A hundred years ago, Wagner conceived of a perfect and all-embracing art, combining music, drama, painting, and the dance, but in his wildest imagination he had no hint what infinite possibilities were to become commonplace through the invention of recording, radio, cinema and television. There already have been geniuses combining the arts in the mass-communications media, and they have already given us powerful new art forms. The future holds bright promise for those who imaginations are trained to play on the vast orchestra of the art-in-combination. Such supermen will appear most certainly in those environments which provide contact with all the arts, but even those who devote themselves to a single phase of art will benefit from broadened horizons.
- Walt Disney
If Steve Jobs was the Walt Disney of the computer industry, as many claim, I think it’s only fair to argue that Walt Disney was the Henry Ford of the television industry. Whomever you decide to compare him to; Walter Elias Disney will probably be remembered as one of the very biggest names and most important people of the 20th century. He produced and directed several films, was both an entrepreneur and an entertainer, a philanthropist and animator and founder of one of the best-known motion picture production companies in the world. Walt is particularly noted for his long career as a film producer and a popular showman, as well as his innovation in both animation and theme park design.

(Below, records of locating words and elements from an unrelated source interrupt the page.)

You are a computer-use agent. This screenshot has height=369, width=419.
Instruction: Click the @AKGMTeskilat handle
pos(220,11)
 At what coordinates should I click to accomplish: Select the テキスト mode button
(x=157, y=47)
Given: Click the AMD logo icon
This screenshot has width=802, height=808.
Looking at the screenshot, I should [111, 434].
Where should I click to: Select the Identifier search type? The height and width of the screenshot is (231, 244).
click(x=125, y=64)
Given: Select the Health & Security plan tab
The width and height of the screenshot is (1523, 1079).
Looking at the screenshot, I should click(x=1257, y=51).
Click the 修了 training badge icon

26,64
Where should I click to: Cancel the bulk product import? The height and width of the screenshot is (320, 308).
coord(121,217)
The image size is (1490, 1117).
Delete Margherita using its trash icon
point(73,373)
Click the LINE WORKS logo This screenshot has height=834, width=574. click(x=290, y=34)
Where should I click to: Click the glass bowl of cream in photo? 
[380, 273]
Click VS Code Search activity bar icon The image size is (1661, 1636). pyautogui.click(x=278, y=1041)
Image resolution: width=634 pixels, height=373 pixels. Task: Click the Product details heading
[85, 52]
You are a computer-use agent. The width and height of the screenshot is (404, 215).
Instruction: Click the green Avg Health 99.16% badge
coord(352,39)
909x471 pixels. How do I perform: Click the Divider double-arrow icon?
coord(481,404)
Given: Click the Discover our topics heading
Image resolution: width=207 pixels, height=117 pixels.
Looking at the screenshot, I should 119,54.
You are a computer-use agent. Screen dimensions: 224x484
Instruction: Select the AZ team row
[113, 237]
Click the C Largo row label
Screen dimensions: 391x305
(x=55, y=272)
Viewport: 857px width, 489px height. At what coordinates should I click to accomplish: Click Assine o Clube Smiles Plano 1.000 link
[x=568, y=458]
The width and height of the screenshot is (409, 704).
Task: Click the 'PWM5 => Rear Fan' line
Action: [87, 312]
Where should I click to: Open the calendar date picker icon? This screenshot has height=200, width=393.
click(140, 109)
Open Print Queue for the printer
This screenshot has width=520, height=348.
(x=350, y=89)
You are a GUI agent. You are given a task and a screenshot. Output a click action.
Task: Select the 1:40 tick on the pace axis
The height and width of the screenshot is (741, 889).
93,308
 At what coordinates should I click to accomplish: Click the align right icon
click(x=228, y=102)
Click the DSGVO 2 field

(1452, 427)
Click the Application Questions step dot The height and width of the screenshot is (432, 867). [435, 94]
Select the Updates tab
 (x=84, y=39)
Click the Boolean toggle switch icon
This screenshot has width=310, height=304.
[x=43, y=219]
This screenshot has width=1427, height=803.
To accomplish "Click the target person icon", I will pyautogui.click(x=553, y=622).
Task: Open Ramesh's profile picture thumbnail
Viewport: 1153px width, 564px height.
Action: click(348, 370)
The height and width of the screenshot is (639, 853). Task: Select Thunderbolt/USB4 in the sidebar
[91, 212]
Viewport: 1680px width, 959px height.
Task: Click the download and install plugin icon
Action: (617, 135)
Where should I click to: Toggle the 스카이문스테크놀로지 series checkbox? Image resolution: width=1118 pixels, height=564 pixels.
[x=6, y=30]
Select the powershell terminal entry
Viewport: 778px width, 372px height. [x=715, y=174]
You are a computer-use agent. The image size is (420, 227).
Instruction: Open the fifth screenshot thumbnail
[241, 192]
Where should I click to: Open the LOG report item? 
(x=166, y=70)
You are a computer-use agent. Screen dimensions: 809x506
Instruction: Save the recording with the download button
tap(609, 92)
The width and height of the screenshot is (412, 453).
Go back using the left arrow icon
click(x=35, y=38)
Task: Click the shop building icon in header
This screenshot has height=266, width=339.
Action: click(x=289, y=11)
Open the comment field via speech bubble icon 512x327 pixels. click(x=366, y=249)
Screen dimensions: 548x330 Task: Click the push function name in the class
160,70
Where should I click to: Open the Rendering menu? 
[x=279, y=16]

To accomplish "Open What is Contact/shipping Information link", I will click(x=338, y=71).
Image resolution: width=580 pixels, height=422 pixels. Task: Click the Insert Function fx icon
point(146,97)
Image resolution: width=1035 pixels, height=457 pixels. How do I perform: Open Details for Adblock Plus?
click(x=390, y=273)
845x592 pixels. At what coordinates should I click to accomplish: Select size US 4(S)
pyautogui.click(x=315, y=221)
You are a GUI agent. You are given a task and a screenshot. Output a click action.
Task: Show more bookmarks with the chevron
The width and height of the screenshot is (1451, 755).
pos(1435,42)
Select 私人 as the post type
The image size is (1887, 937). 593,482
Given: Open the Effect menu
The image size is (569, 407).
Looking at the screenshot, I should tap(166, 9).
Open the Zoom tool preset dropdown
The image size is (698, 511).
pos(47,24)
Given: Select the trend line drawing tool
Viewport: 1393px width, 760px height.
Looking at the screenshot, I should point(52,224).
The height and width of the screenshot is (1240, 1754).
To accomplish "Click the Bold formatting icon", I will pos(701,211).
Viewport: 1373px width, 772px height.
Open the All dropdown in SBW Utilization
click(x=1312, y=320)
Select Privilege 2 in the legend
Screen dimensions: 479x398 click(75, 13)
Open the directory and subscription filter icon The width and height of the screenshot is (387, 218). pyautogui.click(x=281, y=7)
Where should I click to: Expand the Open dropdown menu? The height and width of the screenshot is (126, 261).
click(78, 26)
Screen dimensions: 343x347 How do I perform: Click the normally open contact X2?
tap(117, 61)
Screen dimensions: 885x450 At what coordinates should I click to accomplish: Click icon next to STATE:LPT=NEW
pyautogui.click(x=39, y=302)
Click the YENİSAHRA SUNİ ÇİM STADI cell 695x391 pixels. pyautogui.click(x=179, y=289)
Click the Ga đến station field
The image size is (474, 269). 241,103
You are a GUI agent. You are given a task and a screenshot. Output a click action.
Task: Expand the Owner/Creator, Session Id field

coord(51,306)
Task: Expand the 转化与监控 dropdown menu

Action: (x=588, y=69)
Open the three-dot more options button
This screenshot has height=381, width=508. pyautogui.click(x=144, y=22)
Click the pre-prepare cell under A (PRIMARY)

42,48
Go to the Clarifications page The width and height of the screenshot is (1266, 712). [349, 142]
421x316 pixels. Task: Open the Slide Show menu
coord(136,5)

Together with his staff, including his long-time collaborator Ub Iwerks, he created some of the world’s most well-known fictional characters including Mickey Mouse, for whom Disney himself provided the original voice. During his lifetime he received four honorary Academy Awards and won twenty-two Academy Awards from a total of fifty-nine nominations, including a record four in one year. Walt Disney holds the record for both the most Academy Award nominations (fifty-nine) and the number of Oscars awarded (twenty-two). He also earned four honorary Oscars while his last competitive Academy Award was posthumous.
Walt Disney’s death from lung cancer came very suddenly, barely a month after it had first been diagnosed. On December 15, 1966 – only ten days after his 65th birthday – Disney died of acute circulatory collapse, caused by lung cancer. The last thing he reportedly wrote before his death was the name of actor Kurt Russell, the significance of which remains a mystery.